=== Information shown ===

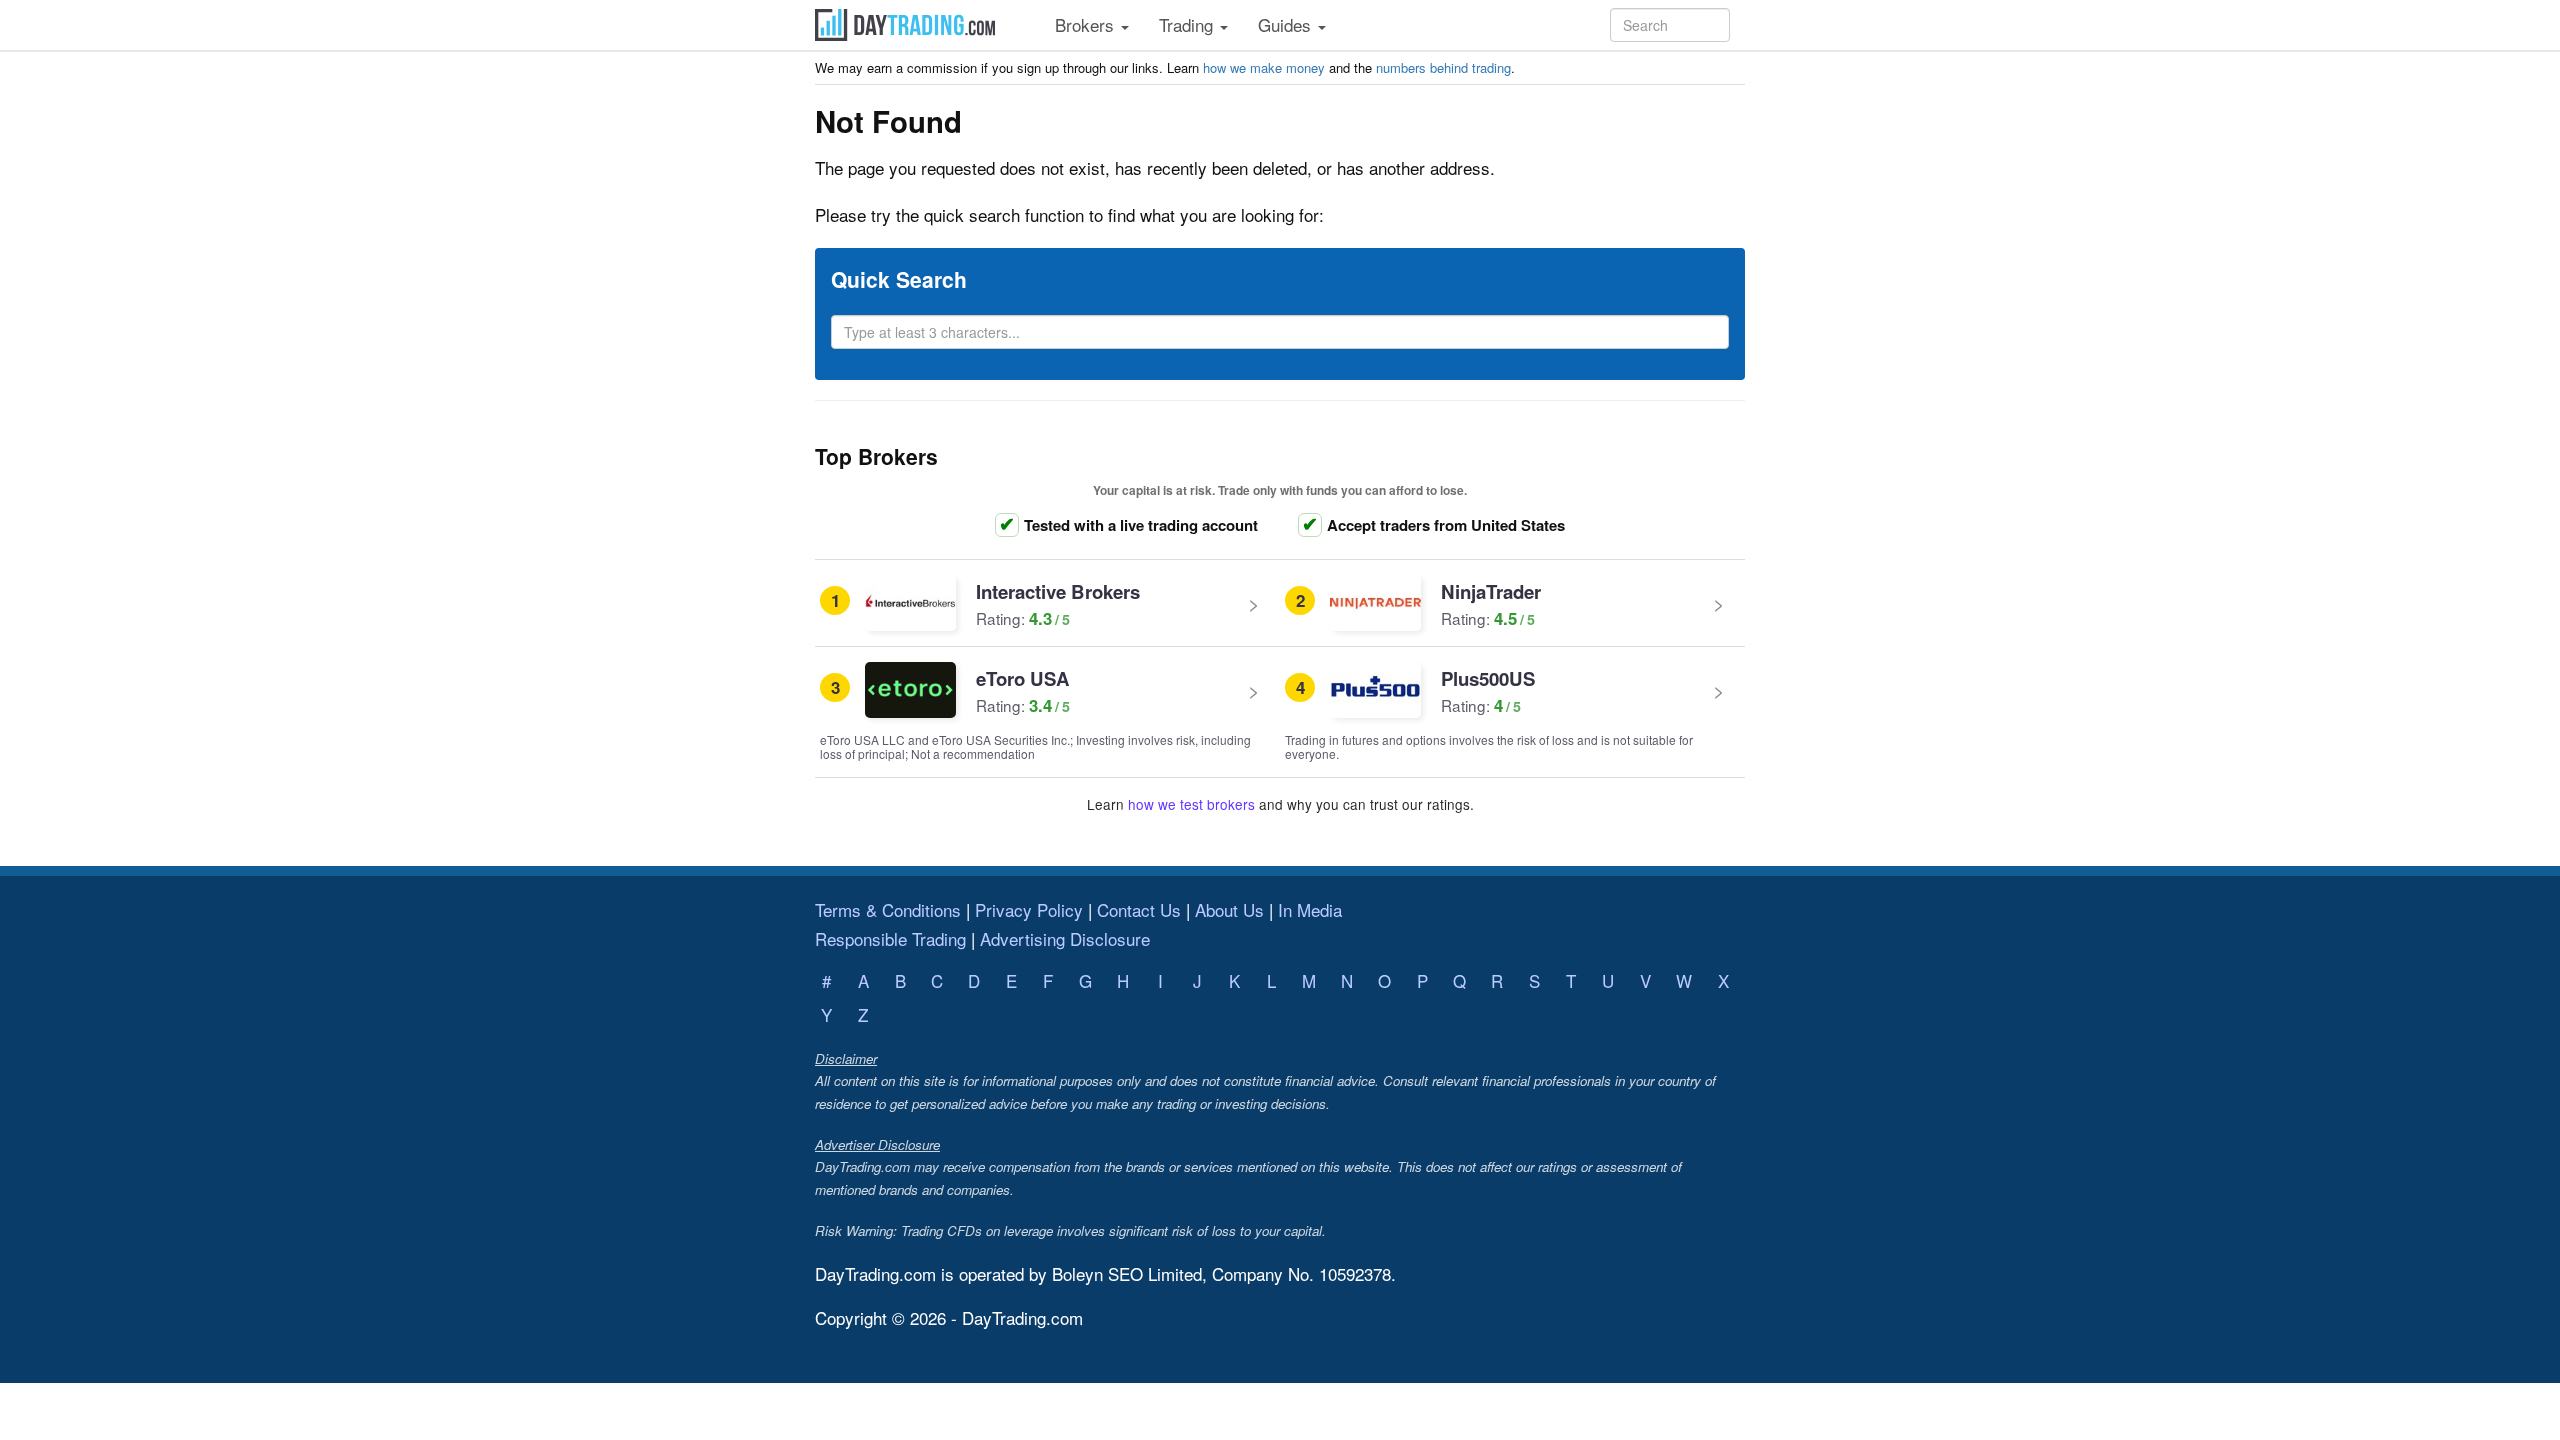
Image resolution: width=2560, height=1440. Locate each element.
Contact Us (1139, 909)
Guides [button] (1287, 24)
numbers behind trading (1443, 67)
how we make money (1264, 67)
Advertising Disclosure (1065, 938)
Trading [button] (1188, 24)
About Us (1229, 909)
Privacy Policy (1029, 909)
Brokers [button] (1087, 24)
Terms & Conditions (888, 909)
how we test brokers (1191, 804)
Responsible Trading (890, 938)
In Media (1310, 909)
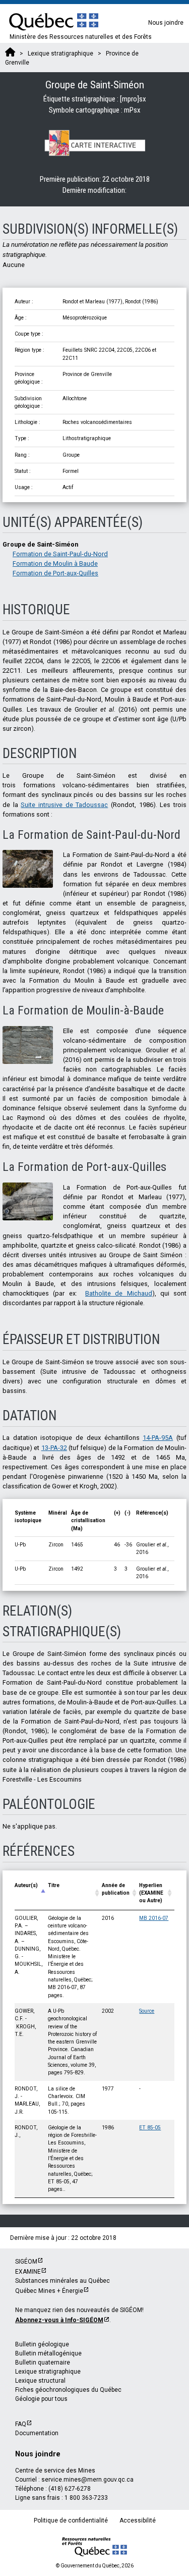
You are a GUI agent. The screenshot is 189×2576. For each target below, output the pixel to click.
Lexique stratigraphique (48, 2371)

===

- _Exercise details_
All of the data above must be printed exactly, minus its pictures.

- _Response to the task_
Image resolution: width=2560, height=1440. Locate each element.
Contact Us (1139, 909)
Guides [button] (1287, 24)
numbers behind trading (1443, 67)
how we make money (1264, 67)
Advertising Disclosure (1065, 938)
Trading [button] (1188, 24)
About Us (1229, 909)
Privacy Policy (1029, 909)
Brokers [button] (1087, 24)
Terms & Conditions (888, 909)
how we test brokers (1191, 804)
Responsible Trading (890, 938)
In Media (1310, 909)
You are a GUI agent. The screenshot is 189×2576. For each target below, output the pixel to click.
Lexique stratigraphique (48, 2371)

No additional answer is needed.